Zira bu kent insanı ülkeyi beslemektedir. Daha iyi şartlarda yaşamak ve çocuklarımızı daha iyi şartlarda büyütmek en çok bizim hakkımızdır.
Netice itibarıyla ilimize bütçeden daha fazla pay aktarılmasını sağlayamayan, vergilerin müteahhitlik çetelerine aktarılmasına ses çıkarmayan ve Kocaeli’de başta eğitim, sağlık, ulaşım, barınma ve güvenlik olmak üzere kamu hizmetlerini layıkıyla sunamayan siyasal iktidarın tüm temsilcileri sınıfta kalmıştır.

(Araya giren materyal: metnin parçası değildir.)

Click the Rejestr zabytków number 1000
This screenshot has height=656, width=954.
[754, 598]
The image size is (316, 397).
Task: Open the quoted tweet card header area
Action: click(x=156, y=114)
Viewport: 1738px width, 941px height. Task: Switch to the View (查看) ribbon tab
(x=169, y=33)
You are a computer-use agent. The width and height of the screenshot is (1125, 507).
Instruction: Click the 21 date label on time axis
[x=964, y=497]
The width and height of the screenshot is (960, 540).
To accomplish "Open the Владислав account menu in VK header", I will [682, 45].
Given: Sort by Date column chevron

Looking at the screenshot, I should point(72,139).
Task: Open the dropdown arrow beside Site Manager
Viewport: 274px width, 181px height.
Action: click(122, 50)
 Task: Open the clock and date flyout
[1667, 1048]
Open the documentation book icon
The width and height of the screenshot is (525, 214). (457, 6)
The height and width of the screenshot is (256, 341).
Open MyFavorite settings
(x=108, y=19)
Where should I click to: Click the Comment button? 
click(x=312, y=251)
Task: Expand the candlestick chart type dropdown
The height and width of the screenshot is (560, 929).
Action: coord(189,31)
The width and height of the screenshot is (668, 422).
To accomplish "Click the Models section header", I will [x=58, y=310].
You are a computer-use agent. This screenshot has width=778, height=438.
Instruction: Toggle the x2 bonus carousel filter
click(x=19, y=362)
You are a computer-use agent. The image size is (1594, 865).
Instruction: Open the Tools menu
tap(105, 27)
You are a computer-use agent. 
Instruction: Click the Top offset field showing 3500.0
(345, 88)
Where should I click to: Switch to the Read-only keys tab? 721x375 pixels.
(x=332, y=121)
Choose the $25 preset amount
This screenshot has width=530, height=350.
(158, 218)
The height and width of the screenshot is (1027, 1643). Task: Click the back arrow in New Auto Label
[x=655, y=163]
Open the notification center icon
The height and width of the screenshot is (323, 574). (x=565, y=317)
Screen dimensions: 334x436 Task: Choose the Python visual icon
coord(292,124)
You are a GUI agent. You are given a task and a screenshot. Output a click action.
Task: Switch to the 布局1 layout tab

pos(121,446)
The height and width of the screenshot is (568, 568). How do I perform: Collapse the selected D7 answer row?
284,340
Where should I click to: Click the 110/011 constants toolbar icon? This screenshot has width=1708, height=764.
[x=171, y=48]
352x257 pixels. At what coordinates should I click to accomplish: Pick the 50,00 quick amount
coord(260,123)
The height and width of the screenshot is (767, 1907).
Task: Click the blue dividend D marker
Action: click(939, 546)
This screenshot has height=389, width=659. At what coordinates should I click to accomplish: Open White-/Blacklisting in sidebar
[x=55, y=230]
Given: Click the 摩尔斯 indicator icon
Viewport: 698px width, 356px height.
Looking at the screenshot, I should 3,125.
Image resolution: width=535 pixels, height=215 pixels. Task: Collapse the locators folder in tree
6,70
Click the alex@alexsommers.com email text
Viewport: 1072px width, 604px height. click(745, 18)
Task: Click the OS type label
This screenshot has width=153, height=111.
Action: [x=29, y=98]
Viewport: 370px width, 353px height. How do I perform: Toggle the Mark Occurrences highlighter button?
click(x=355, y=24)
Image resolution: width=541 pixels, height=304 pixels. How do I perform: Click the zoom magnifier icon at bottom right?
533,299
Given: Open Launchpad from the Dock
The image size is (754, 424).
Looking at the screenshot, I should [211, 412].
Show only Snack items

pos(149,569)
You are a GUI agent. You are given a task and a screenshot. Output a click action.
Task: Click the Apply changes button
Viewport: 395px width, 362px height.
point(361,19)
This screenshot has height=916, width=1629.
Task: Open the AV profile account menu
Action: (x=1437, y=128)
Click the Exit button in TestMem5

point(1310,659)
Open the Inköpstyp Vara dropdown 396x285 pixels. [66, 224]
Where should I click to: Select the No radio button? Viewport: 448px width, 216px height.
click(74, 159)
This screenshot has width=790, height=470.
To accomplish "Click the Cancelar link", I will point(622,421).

Bu kenti temsil ettiklerini düşündüğümüz siyasal iktidarın Kocaeli’deki isimleri, en önemli konularda ne yazık ki cesur, vicdanlı ve makul bir tavır sergileyememişlerdir.
KANDIRA ÇÖP TESİSLERİ VE HADDAHANE
Kandıra çöp tesisleri ve Kartepe Haddahane projelerinde siyasal iktidar ile KBB ve ilçe belediyeleri, halkın, vicdanın ve aklın yanında değil; talimat veren iradenin yanında durmaktadırlar.
AKÇAKESE VE TATLI SU GERÇEĞİ
Çöp bertarafı ticari bir konu değildir. Bu mesele asla “çöpten nasıl daha çok kâr ederiz” anlayışıyla ele alınamaz.
Çözülmesi gereken sorun, sadece Kocaeli’nin kendi çöp sorunudur. Bu itibarla asla devasa bir tesis değerlendirilmemelidir.
Yapılacak tesisler yalnızca Kocaeli’nin ürettiği çöpe yönelik planlanmalı;
Proje, başka illerden veya başka ülkelerden çöp getirilmesine kesinlikle kapalı olmalıdır.
Kocaeli’nin ülkenin ya da dünyanın çöp merkezi hâline getirilmesini Kocaeli’ye ihanet olarak kabul ederiz.
Kandıra’da elbette bir çöp tesisi yapılabilir; ancak Akçakese bölgesi asla düşünülmemelidir.
Zira burası Kocaeli’nin en güçlü tatlı su rezervlerinin bulunduğu bölgedir.
En son teknoloji içeriyor olsa dahi, bir çöp arıtma veya bertaraf faaliyetinde mutlaka sızıntı ve yer altı sularını kirletme ihtimali bulunmaktadır.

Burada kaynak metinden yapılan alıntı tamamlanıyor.